The sun had set long ago, and only the faintest light lingered in the western sky. Inside the shed it was too dark to see without the headlamps on the tractor, and they shone brightly against one wall, casting a shadowy illumination up into the rafters and the far corners.

He'd pulled about ten bales from the stack and laid them neatly side by side on the wagon when, looking out the wide doorway of the shed, he saw the lights of a truck in the distance, topping the crest of a rise and coming toward the ranch. It was Baxter; he was back.

By the time he'd finished loading up the hay, Baxter was parked by the stables and coaxing the horse he'd brought, out of the trailer and to a stall inside. Lonnie could see their silhouettes against the light that shone over the stable door. Baxter's gentle voice, as he talked to the horse, carried softly to him on the night air.

He felt his heart quicken knowing that the man he'd come to love was now home and there was only this last bit of work to do before the day was done and they'd be together again—a quiet supper and then to bed. He climbed down from the trailer, his legs almost trembling in his jeans, and walked over to the tractor to switch off the lights.
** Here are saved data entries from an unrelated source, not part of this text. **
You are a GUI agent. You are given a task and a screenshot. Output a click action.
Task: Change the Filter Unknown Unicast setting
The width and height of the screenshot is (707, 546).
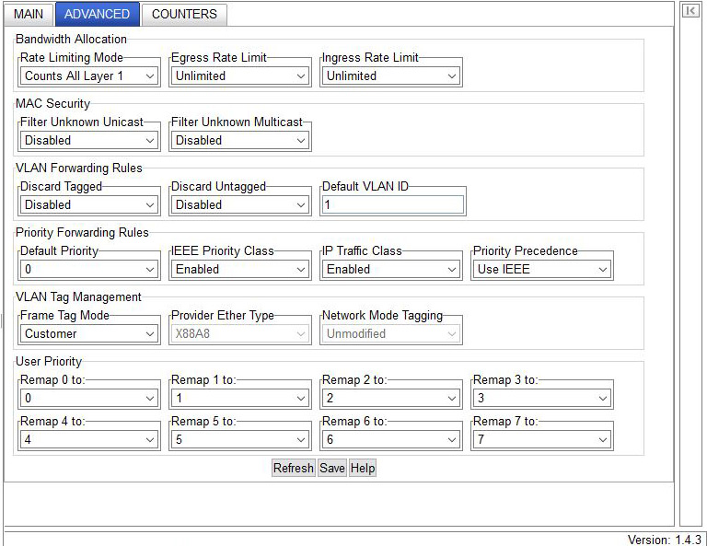pos(90,141)
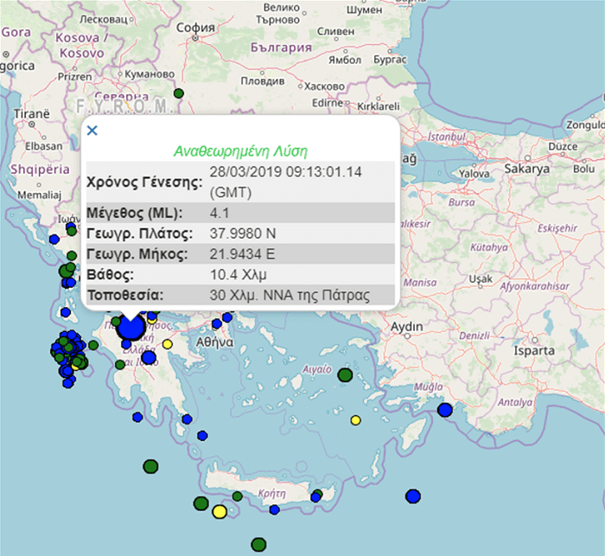Screen dimensions: 605x556
Task: Click the large green marker in the central Aegean
Action: coord(345,374)
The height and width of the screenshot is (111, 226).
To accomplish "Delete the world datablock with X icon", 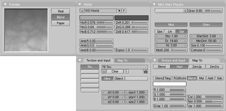I will click(x=119, y=11).
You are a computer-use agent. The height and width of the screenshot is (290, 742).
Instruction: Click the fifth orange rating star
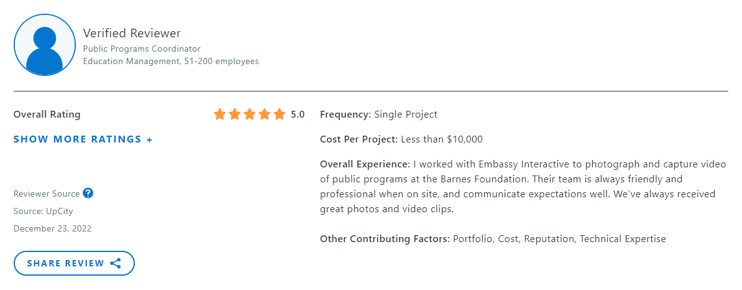pos(280,115)
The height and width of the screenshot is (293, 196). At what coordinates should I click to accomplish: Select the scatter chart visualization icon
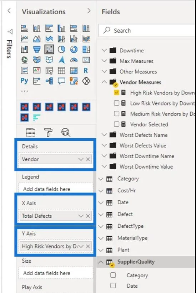[49, 49]
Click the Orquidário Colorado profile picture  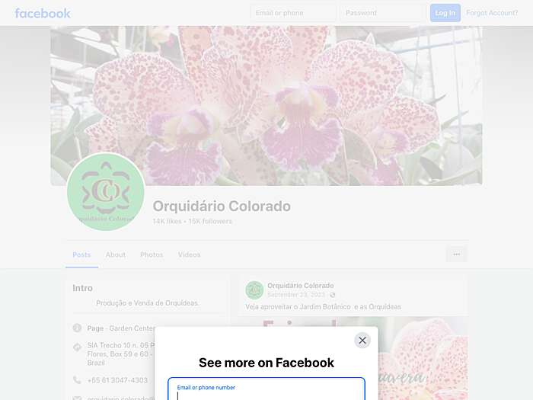pyautogui.click(x=106, y=191)
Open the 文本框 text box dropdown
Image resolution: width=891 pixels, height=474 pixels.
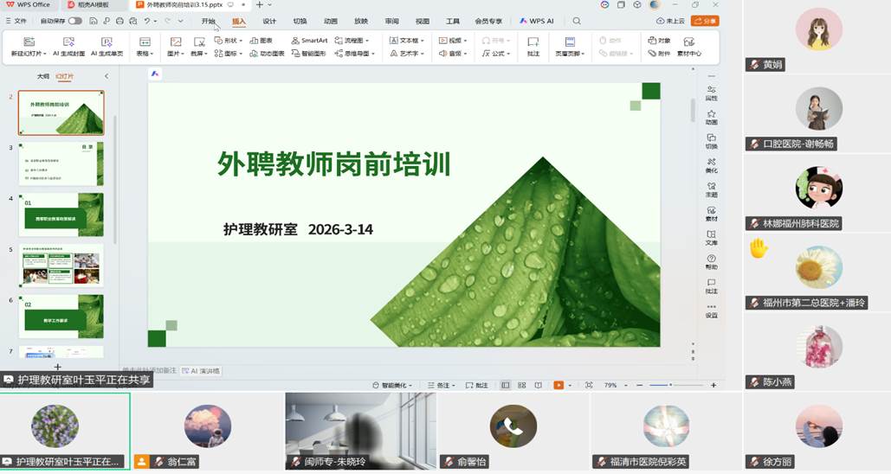click(x=407, y=41)
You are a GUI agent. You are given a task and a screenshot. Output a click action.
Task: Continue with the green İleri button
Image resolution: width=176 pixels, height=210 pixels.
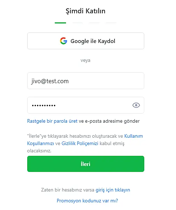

He'd drive the load over to the stables in the morning, after Baxter's horse had settled down. No telling—after a long trip to a strange new place—how the horse would take to the sound and looks of a noisy tractor coming up out of the darkness.

"Well, hello, my friend," Baxter said as Lonnie got there. Baxter was lifting a saddle from the back of the truck to carry inside.

There was a carry-bag full of tack and rope. "You want this, too?" Lonnie asked.

Baxter nodded, and the two of them went into the stables. The new horse, a sorrel mare, was already eating meal from a bucket and seeming to be content.

"She looks happy to be here," Lonnie said, taking a few steps toward the stall.

"She's a sweetheart." Baxter lifted some flakes of hay into the feeder for her. "We got her just in time, I think. Her owner doesn't know beans about horses."

The two of them stood, side by side, quietly watching, and one of the other horses stood to gaze at her and nicker from across the way. Somewhere, in the autumn evening air, a cricket lazily chirped.

"That you I saw workin' late over in the hay shed?" Baxter said, putting his arm around Lonnie's shoulders.

"Just waitin' for you to show up."

"Had a slow-down coming over the state line. Big rig went sideways in the road."

"Bad?"

"Naw."

They fell silent again, watching, and Lonnie felt himself melt with pleasure pressed against the body of the big man beside him. In his jeans he felt his underwear start to tighten.

"You eat?" Baxter said.

Lonnie shook his head.

"Got a couple sandwiches in Ogallala—submarines they call 'em. They're on the seat there in the truck."

Lonnie went to the truck and opened the door. He found a white paper bag and brought it back to Baxter, who softly opened it, the paper rattling and making the new horse raise her head, her ears turned sharply toward them. Then, after a moment, she went back to pulling hay down from the feeder, unconcerned.

They sat down on a hay bale against the wall, and unwrapped the sandwiches. There were little packets of mayonnaise and mustard, and Baxter couldn't get them open.

"Can you believe this?" he laughed. "The guy who dreamed this up wasn't thinking about a old workin' man's fingers."

"That's why you got me here," Lonnie said. He took them one by one and pulled the ends off each packet, then squeezed the contents into the open sandwiches.

"That's not the only reason," Baxter said, and his knee pressed against Lonnie's.

They ate the sandwiches without talking, and Baxter got up just once to bring an aluminum thermos of lukewarm coffee from the cab of the truck. He poured it out into the screw-on cap, and the two of them passed it back and forth as they ate until it was gone.

When they were done, Baxter reached up to switch off the lights. After a few moments, they could see well enough in the moonlight filtering in from the doorway to make out the stalls, the tack hanging along the wall, and the pitchfork and brooms leaning neatly where Lonnie had left them. They could hear the new horse sigh and lie down in the straw.

"I think she's gonna be just fine," Baxter whispered.

Lonnie pressed against him as they sat there on the hay bale, and he put his hand to Baxter's chest.

"And you're fine already," Baxter said to him, putting his arms around the young man. "Aren't you?"

Lonnie nodded and said, "Yup," his hat brushing against the side of Baxter's face.

With his free hand, Baxter unfastened some of the snaps on the front of Lonnie's shirt and slipped his hand inside. He caressed his smooth chest and then bent down to find a nipple with his mouth, stroking it with his tongue while Lonnie tried to swallow back the moans that rose from deep within him.

Baxter's hand had now dropped between Lonnie's thighs, and Lonnie's legs jerked wide apart with a will of their own.

"You get hard so fast," Baxter said when he found his erection in his jeans. "Almost puts an old man to shame."

"There's no call for that," Lonnie said. He loved Baxter's cock any way it came.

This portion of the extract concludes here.